Inflammatory Molecule Elaboration in Secondhand Smoke (SHS)-Induced or Conditional RAGE Transgenic Modeling of Chronic Rhinosinusitis (CRS).

Abstract

Chronic rhinosinusitis (CRS) is characterized by sinonasal inflammation, mucus overproduction, and edematous mucosal tissue. This inflammatory condition is characterized by mucosal thickening, nasal obstruction, facial pain or pressure, hyposmia, and nasal discharge. The aim of this research was to clarify a potential role for the receptor for advanced glycation end-products (RAGE) in mouse nasoantral epithelium in perpetuating pro-inflammatory cytokine elaboration similarly expressed by CRS patients. Specifically, wild-type (WT) mice and transgenic (TG) mice overexpressing RAGE in sinonasal epithelium (RAGE TG mice) were maintained in room air or subjected to secondhand smoke exposure using a nose-only delivery system (Scireq Scientific, Montreal, QC, Canada) for five days per week over a 30-day period. Histological analysis was performed using staining for RAGE. Tissue lysates were analyzed for pro-inflammatory cytokines. We observed increased RAGE expression in sinus tissue following SHS exposure and in sinuses from RAGE TG mice in the absence of SHS. We also discovered elevated T helper (Th)1 products (TNF-α, IL-1β, IFN-γ) and Th2/Th17 (IL-5, IL-13, IL-17A) cytokine abundance in SHS-exposed WT and SHS-exposed RTG tissues compared to room air controls.
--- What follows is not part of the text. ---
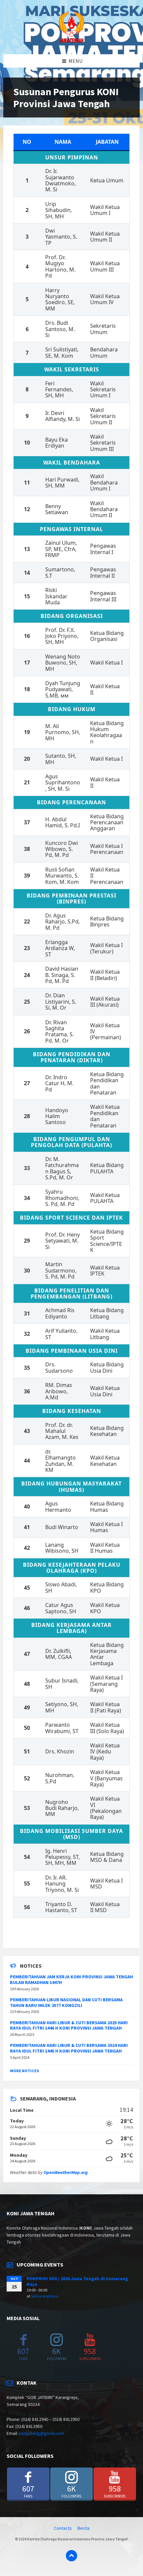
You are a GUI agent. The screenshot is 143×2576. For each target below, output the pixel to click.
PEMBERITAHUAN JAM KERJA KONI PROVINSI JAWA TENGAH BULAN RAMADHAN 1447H (71, 1979)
These findings highlight the pivotal role of RAGE signaling in the exacerbation of inflammatory processes, particularly in the context of chronic inflammation induced by smoke exposure. The study expands our understanding of the RAGE signaling axis as a key contributor to the progression of smoke-related lung and sinonasal pathologies. Targeting RAGE-mediated pathways could represent a novel therapeutic strategy to mitigate the progression of chronic sinusitis associated with smoke exposure.